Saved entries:
*****

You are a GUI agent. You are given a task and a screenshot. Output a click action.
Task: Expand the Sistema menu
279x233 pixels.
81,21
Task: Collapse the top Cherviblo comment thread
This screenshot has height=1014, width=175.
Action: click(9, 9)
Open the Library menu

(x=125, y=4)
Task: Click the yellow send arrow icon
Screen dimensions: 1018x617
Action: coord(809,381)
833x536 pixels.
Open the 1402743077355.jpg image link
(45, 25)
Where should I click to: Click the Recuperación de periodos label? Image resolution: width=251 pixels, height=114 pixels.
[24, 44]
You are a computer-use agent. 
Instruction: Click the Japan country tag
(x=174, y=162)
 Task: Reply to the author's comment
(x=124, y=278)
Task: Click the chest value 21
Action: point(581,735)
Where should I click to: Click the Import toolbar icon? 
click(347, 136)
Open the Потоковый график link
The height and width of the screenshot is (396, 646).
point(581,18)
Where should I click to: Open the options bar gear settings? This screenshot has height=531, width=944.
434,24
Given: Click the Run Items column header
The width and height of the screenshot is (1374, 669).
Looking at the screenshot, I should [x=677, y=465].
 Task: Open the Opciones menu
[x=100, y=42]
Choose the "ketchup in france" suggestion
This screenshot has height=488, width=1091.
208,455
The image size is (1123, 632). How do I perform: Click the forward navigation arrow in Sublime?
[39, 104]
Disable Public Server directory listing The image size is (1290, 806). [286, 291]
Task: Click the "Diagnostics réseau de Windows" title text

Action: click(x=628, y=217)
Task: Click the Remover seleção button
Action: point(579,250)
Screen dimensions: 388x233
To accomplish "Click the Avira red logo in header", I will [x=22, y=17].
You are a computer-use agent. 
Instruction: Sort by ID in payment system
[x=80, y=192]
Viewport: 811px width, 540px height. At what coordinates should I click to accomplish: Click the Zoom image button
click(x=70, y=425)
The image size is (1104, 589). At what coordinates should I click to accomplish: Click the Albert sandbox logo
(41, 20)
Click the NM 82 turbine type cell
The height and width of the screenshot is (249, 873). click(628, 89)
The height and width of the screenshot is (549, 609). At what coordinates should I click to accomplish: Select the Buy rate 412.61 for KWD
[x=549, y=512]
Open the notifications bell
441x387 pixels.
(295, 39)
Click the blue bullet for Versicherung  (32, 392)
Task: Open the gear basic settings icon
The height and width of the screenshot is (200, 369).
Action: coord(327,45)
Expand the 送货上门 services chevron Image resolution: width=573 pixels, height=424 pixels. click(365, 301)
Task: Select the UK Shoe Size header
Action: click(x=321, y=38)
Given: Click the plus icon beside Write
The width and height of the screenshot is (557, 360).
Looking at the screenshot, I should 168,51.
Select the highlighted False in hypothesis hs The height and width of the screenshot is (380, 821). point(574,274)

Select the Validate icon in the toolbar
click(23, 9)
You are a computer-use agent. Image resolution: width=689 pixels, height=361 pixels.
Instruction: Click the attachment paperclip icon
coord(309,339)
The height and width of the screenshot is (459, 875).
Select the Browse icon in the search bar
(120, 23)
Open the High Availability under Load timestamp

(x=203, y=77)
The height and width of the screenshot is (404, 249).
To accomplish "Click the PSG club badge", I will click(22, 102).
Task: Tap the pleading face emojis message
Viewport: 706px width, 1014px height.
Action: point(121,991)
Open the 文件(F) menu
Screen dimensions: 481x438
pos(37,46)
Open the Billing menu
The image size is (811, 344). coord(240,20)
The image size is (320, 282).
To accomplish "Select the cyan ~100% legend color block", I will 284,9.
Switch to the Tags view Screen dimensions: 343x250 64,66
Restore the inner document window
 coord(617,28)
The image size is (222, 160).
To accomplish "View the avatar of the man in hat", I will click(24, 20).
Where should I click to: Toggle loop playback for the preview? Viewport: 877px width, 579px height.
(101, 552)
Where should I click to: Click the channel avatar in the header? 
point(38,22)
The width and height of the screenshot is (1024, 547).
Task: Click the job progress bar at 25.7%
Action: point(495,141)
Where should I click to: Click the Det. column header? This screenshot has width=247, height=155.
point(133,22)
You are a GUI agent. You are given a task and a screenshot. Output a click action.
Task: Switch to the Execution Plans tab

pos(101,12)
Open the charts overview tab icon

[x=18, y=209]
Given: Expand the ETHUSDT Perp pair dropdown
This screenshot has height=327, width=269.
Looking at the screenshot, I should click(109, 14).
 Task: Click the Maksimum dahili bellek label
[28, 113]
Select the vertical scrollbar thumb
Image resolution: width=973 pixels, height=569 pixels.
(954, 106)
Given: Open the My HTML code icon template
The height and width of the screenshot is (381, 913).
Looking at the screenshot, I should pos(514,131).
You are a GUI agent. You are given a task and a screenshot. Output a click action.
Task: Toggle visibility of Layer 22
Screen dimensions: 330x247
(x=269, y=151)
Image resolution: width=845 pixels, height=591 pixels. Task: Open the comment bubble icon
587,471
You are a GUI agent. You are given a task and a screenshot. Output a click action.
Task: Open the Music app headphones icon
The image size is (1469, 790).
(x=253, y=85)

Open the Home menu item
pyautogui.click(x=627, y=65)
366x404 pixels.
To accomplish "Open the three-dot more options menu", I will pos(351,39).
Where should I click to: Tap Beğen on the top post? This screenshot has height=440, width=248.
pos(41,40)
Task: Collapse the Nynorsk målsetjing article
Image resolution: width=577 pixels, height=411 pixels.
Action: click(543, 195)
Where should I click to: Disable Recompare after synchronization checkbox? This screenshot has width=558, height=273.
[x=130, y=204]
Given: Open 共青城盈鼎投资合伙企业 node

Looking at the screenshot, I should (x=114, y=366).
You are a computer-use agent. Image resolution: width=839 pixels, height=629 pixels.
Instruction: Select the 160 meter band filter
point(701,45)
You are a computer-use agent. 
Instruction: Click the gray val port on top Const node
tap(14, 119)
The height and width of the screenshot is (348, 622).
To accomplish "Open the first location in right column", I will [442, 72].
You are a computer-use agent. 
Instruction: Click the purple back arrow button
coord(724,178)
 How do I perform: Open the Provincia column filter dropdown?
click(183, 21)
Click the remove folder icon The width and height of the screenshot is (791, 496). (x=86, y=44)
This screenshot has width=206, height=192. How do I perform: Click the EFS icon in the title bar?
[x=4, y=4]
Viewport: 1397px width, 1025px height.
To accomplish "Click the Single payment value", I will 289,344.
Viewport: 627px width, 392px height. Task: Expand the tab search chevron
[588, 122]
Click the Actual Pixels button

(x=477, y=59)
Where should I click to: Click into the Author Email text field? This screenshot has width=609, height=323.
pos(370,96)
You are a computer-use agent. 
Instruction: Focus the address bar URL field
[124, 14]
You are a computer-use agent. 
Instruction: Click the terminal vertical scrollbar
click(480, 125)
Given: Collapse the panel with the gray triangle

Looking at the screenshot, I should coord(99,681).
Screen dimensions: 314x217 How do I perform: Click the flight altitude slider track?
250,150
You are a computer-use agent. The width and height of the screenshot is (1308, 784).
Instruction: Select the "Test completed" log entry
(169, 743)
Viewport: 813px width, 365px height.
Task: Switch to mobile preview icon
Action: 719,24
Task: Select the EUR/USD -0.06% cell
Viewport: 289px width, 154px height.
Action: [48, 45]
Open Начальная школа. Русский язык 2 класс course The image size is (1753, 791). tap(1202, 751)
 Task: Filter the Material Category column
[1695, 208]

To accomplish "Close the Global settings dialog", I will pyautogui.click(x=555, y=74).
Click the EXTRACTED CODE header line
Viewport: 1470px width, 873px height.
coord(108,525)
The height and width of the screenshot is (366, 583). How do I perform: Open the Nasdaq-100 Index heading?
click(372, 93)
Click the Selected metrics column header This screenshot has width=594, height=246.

*****

Count every line in the records that holds "will" and give that count by itself.

8